Oíche Nollag, Christmas Eve, lit. the night of (i.e. preceding) Christmas (24 Mí na Nollag)

Oíche Lá Nollag, the night of Christmas Day (25 Mí na Nollag)

Oíche Shamhna, Halloween, aka All Hallow’s Eve, reminding us that at one time the following day, Samhain, was at least equally important, being the Celtic New Year.  So November 1st was the ancient Celtic New Year, whereas January First is now recognized as the beginning of the new year.

Oíche Chinn Bhliana, New Year’s Eve, lit. night/eve (of the) end (of the) year (31 Mí na Nollag)

The most basic translation of “oíche” is “night,” and we use it constantly to say “Good night!” (Oíche mhaith!)

So what’s the deal with “evening,” since “eve” is just a short form of “evening”?

There are several ways to say “evening” in Irish, with “tráthnóna” as the most basic.  But, fad m’eolais, tráthnóna” is not used in the actual name of any “holiday eves.”  They’re all “oíche,” and understood to refer to the night before the holiday.  To make things even more complicated, “tráthnóna” also means “afternoon.”

This distinction has always intrigued me.  Sometimes “tráthnóna” is defined as “evening,” that is, evening while there is still light.  After it turns dark, the word “oíche” can be used, but that also means “night.”  Is there an exact cutoff point for evening becoming night?  Níl a fhios agam.

I’ve always had a rough sense of “tráthnóna” lasting from after noon to dusk.  Dusk-ish, rather.  Since dusk can start as early as four o’clock in Ireland and Scotland, and a little earlier, the farther north you go.   So once it gets dark, is it totally “oíche,” even if it’s fairly early?

And while we might say “tráthnóna breá” means a “nice evening,” it could also mean a “nice afternoon.”

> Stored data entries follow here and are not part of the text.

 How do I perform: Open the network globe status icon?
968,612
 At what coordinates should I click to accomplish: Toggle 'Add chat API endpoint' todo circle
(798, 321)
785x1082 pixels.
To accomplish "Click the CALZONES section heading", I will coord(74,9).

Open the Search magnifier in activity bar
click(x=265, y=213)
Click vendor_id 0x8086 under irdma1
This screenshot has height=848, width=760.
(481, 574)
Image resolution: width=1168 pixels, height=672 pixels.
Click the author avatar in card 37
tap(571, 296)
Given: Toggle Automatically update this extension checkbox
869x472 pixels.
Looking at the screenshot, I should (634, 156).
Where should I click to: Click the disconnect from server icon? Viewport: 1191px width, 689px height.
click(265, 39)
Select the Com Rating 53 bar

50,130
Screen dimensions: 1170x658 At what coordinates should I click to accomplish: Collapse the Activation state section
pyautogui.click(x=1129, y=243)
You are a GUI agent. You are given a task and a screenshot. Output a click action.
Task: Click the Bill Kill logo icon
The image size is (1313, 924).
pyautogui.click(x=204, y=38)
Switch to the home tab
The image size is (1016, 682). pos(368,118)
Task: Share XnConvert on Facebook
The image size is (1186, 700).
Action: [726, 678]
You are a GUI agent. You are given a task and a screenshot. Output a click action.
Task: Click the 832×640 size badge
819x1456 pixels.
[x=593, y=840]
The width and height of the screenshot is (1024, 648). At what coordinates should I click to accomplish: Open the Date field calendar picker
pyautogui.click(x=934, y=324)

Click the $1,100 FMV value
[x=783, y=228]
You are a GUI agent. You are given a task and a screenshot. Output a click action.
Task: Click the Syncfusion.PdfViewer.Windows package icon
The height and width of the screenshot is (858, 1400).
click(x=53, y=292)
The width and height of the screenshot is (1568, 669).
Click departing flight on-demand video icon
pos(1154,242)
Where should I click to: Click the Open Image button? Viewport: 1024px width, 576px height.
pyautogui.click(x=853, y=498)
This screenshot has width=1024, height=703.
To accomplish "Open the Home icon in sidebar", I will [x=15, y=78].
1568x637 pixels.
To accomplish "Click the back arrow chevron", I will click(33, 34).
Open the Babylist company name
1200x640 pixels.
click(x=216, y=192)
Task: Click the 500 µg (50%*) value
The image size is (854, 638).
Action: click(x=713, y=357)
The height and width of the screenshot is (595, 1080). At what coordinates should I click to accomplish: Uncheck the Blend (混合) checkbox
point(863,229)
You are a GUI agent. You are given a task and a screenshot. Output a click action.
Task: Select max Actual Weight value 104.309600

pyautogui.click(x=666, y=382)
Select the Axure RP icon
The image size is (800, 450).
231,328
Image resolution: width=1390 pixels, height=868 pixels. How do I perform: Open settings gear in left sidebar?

If we look at some of the phrases that typically use “evening” in English, we see a mixture of “tráthnóna” and “oíche“:

an evening of music: oíche cheoil

evening primrose: coinneal oíche, lit. candle of night

evening class: rang oíche

the evening news: nuacht an tráthnóna

evening prayer: urnaí an tráthnóna

evening dress: culaith thráthnóna

And then there’s “iarnóin” (iar-, after + nóin, noon).  But that doesn’t really affect the “oíche/tráthnóna” distinction.  “Iarnóin,” in my experience, is mostly limited to when you’re referring to specific times of the day, as in “ag a ceathair iarnóin.”  But you can also say, “ag a ceathair tráthnóna.”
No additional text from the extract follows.